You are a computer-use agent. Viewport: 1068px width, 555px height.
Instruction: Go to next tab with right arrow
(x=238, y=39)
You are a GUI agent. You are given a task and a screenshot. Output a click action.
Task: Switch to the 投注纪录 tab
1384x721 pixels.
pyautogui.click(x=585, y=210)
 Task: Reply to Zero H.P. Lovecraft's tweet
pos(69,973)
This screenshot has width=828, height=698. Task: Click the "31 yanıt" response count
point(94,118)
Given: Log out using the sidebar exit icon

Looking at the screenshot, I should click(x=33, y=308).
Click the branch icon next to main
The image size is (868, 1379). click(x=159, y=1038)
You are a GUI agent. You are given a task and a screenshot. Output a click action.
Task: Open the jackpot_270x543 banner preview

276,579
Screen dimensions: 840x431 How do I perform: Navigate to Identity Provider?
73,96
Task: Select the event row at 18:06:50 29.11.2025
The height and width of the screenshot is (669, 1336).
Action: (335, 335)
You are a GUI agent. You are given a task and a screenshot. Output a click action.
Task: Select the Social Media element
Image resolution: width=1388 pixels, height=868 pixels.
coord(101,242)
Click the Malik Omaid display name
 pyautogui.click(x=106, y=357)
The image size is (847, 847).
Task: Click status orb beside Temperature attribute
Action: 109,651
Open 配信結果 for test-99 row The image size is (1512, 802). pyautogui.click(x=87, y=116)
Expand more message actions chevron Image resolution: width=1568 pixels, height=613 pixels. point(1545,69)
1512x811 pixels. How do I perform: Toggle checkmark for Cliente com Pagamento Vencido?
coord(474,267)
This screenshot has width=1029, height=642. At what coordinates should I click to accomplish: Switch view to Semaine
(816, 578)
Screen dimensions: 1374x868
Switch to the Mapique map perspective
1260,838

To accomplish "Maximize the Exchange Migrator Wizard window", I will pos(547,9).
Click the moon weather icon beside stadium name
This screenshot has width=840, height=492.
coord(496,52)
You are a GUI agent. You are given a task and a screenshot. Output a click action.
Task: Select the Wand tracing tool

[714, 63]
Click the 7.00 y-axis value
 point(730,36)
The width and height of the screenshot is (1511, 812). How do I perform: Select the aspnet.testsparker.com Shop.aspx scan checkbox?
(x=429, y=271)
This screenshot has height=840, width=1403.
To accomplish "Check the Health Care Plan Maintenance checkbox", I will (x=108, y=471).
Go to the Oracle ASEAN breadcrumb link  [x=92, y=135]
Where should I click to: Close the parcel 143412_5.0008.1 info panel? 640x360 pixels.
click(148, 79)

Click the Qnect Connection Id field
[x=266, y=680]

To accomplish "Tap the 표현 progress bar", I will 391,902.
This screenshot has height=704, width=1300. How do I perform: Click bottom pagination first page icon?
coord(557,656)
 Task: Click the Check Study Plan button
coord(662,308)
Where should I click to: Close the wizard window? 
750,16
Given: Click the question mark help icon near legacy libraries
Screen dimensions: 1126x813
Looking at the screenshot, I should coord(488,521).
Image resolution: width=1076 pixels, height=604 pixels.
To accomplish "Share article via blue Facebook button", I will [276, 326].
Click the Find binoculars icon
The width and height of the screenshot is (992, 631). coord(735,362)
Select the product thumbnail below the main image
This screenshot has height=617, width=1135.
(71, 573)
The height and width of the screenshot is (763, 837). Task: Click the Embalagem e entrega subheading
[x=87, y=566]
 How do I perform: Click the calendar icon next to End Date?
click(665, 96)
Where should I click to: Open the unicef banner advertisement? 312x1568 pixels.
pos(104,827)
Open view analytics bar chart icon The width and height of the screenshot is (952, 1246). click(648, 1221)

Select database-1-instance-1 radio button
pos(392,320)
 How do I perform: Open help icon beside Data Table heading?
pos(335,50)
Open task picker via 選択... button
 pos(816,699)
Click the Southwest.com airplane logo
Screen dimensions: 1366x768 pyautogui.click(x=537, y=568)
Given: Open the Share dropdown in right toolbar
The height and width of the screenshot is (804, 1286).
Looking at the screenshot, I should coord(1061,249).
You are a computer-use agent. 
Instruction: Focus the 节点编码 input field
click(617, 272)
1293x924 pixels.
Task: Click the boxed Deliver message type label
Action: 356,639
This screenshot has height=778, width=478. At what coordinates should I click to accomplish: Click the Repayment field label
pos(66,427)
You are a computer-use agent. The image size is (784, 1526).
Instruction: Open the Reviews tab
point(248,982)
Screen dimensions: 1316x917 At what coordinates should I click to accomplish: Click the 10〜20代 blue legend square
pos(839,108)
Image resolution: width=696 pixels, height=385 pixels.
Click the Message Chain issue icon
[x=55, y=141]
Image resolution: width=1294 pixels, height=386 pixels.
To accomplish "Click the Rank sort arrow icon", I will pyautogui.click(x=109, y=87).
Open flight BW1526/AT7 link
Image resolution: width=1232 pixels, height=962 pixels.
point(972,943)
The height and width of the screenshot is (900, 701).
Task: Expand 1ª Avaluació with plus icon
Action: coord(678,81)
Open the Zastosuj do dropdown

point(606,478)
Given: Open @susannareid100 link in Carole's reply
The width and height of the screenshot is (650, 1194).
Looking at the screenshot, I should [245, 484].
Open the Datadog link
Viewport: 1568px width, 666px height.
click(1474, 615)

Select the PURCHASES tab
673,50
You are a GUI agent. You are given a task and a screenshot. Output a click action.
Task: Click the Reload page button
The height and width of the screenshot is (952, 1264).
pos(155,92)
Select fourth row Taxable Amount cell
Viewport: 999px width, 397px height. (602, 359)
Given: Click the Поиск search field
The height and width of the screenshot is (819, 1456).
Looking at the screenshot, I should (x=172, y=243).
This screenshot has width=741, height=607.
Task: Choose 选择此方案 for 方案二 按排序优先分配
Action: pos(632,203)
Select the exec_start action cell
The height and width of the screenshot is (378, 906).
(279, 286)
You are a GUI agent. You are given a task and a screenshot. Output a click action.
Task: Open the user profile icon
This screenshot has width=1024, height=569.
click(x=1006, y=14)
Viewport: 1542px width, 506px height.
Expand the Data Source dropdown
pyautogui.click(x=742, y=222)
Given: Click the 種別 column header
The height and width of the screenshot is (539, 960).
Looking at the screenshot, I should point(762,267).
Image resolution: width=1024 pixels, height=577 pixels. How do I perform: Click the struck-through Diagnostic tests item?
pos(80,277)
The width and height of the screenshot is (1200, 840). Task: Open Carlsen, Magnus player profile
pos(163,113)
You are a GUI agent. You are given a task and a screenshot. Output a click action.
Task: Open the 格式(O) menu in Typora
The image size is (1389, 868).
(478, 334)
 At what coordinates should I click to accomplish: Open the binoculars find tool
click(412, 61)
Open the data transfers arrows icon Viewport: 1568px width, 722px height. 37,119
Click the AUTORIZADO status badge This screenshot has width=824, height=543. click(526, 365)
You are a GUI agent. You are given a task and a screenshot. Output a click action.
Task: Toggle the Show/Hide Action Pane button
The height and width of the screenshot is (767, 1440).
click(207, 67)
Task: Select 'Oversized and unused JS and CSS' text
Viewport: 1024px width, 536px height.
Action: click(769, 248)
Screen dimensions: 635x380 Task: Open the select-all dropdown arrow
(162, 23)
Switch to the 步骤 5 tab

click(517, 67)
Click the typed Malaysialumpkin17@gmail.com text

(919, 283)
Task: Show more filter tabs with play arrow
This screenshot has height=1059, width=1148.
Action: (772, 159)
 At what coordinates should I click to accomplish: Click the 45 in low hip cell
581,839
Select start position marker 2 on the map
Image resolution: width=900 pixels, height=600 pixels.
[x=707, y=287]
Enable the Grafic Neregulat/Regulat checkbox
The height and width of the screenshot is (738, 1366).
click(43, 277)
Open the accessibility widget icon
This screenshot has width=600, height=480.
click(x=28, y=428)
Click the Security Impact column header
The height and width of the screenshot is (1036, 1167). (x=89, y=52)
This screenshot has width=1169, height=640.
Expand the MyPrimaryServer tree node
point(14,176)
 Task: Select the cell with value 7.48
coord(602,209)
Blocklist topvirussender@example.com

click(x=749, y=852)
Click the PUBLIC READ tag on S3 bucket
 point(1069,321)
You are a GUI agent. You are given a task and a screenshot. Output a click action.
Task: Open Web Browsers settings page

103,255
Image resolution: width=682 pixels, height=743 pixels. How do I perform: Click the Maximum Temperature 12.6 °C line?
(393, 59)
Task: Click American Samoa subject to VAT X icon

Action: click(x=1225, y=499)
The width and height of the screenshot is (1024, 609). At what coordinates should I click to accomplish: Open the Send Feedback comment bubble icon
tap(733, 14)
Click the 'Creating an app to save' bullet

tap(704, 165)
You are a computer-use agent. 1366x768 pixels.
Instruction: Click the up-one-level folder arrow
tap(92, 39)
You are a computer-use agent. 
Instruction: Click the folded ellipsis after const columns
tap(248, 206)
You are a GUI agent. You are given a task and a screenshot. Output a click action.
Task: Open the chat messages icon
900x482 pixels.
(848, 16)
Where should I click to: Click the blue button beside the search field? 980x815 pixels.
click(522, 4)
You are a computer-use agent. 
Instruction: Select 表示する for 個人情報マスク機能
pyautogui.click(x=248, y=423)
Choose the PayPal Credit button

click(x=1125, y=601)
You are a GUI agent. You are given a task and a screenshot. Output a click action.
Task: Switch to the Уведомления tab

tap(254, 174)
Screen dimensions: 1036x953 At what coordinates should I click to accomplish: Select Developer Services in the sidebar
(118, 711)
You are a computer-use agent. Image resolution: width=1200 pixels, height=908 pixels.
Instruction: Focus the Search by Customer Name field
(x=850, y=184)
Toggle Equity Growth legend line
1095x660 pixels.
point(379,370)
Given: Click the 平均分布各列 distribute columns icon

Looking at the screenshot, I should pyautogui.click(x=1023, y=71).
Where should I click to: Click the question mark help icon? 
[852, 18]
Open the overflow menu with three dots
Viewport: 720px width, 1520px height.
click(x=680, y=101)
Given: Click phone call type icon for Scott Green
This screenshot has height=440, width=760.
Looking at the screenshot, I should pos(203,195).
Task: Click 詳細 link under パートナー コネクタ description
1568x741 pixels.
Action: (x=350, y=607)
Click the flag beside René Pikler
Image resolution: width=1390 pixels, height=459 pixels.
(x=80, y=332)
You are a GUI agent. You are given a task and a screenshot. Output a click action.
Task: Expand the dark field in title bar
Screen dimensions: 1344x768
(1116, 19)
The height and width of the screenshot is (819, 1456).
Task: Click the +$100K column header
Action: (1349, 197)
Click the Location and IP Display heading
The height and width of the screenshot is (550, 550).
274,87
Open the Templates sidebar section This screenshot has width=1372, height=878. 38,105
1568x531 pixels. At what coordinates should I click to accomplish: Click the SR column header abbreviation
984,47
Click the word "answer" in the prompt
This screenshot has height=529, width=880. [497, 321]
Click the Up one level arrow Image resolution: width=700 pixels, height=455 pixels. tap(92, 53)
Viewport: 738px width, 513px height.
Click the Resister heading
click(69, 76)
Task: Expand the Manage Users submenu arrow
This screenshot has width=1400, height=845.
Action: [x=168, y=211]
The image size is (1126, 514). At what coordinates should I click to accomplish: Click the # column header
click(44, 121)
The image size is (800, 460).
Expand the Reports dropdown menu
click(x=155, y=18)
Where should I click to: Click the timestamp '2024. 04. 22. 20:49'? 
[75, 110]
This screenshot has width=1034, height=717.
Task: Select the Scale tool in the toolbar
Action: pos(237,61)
○ ○ ○ ○ ○ ○ ○
PROBLEM STATEMENT: Where the string "Show" appears in a line of the entries, that line counts; state the total number of such lines and nothing else.

RESPONSE TO THIS TASK: 2